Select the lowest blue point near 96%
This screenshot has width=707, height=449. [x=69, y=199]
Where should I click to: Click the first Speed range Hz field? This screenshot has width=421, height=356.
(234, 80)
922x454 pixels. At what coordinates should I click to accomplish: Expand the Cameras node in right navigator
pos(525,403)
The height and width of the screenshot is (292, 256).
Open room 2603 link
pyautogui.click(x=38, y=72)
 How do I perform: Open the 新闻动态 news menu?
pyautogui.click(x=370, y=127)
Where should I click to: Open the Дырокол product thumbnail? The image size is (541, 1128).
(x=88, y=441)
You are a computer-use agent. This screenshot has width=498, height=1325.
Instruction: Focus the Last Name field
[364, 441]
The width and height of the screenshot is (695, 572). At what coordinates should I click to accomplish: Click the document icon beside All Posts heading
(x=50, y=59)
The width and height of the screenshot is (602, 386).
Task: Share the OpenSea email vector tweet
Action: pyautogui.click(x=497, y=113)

- - - -

** Task description **
Copy out each entry exactly, leaving nothing out.

** Your solution **
Select the lowest blue point near 96%
This screenshot has width=707, height=449. [x=69, y=199]
Where should I click to: Click the first Speed range Hz field? This screenshot has width=421, height=356.
(234, 80)
922x454 pixels. At what coordinates should I click to accomplish: Expand the Cameras node in right navigator
pos(525,403)
The height and width of the screenshot is (292, 256).
Open room 2603 link
pyautogui.click(x=38, y=72)
 How do I perform: Open the 新闻动态 news menu?
pyautogui.click(x=370, y=127)
Where should I click to: Open the Дырокол product thumbnail? The image size is (541, 1128).
(x=88, y=441)
You are a computer-use agent. This screenshot has width=498, height=1325.
Instruction: Focus the Last Name field
[364, 441]
The width and height of the screenshot is (695, 572). At what coordinates should I click to accomplish: Click the document icon beside All Posts heading
(x=50, y=59)
The width and height of the screenshot is (602, 386).
Task: Share the OpenSea email vector tweet
Action: pyautogui.click(x=497, y=113)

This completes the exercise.